Estrangulada y torturada

El ojo de Horus

Estrangulada y torturada

El último juicio del año con jurados populares comenzará el próximo martes en la Cámara Doce del Crimen, y será por el alevoso femicidio de Yolanda Romero, de 58 años, hecho que ocurrió en su casa de Villa Independencia, en Villa Carlos Paz, el 20 de septiembre de 2021. El cuerpo fue encontrado por el hermano y estaba maniatado en las manos y en las piernas y con un alambre enroscado en el cuello.
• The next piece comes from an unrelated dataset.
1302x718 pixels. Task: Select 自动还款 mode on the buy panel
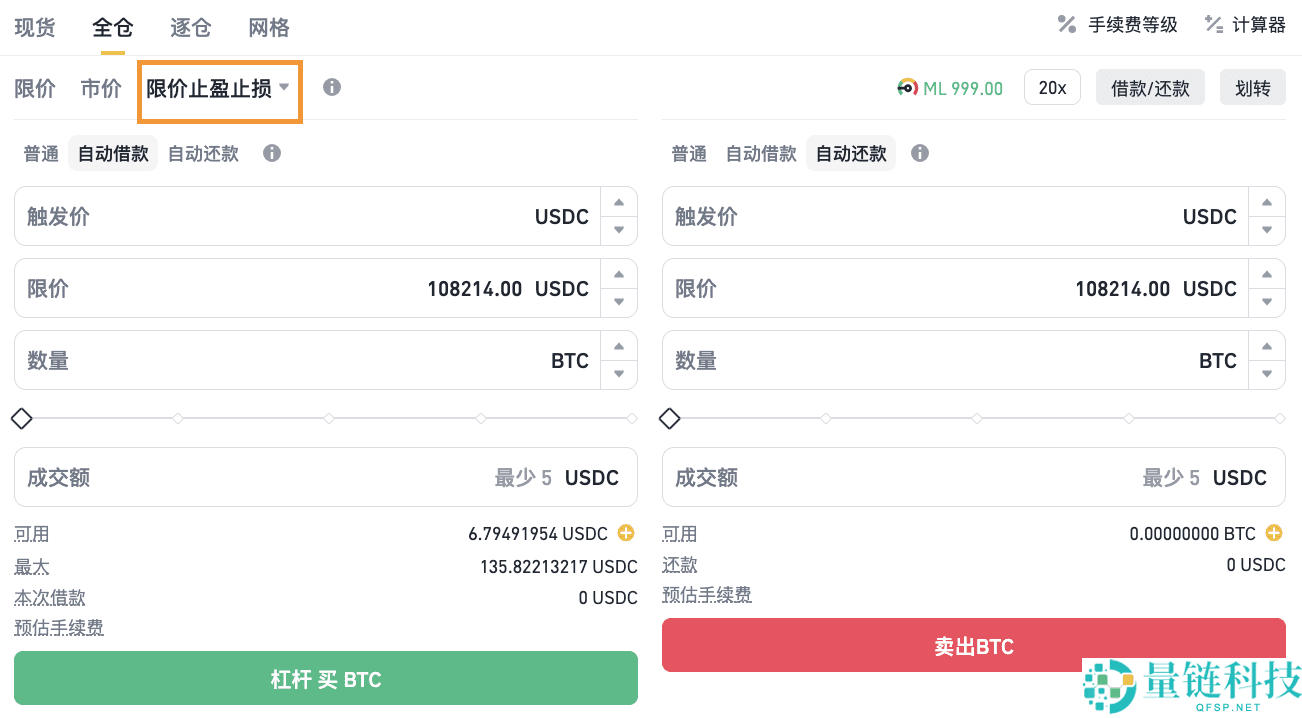coord(203,152)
Se puede pensar que este macabro desenlace se inició cuando Yolanda decidió ponerle fin a su tóxica relación con Roque Tomas Aguirres, quien claramente no soportó la situación y planificó el crimen, del que participó junto con su primo Mauricio Pereda, y su ya fallecido yerno Luis Fernando Duarte. En el caso de Pereda, se trata de alguien muy conocido ya que fue mozo en un bar céntrico durante muchos años. En realidad, según la investigación, la relación de la víctima con Aguirres era muy tortuosa ya que él la controlaba de manera inquisidora y la había aislado de sus seres queridos.

Dicen los familiares que ella vivió un calvario de dos años. Tal vez esperanzada en tener una pareja normal, algo que suele sucederle a tantas mujeres maltratadas y que aguantan hasta lo imposible, siempre apostando a la «parte buena» de un ser violento que, poco a poco, logra imponerse hasta adueñarse completamente de ellas y, en casos extremos, asesinarlas, como ocurrió con Yolanda Romero.

Aguirres está acusado por homicidio califico por el vínculo y violencia de género, por lo tanto sería condenado a prisión perpetua, al igual que Pereda que está imputado por homicidio calificado por alevosía. Como dijo un experimentado abogado penalista, «este es uno de esos juicios terminados antes de empezar». Porque además de matarla, Aguirres le hizo sentir el «horror de la muerte», atormentándola antes y haciéndole saber que lo que le ocurría era el castigo por haber tenido la osadía de dejarlo. Primero la torturaron, y después, la estrangularon.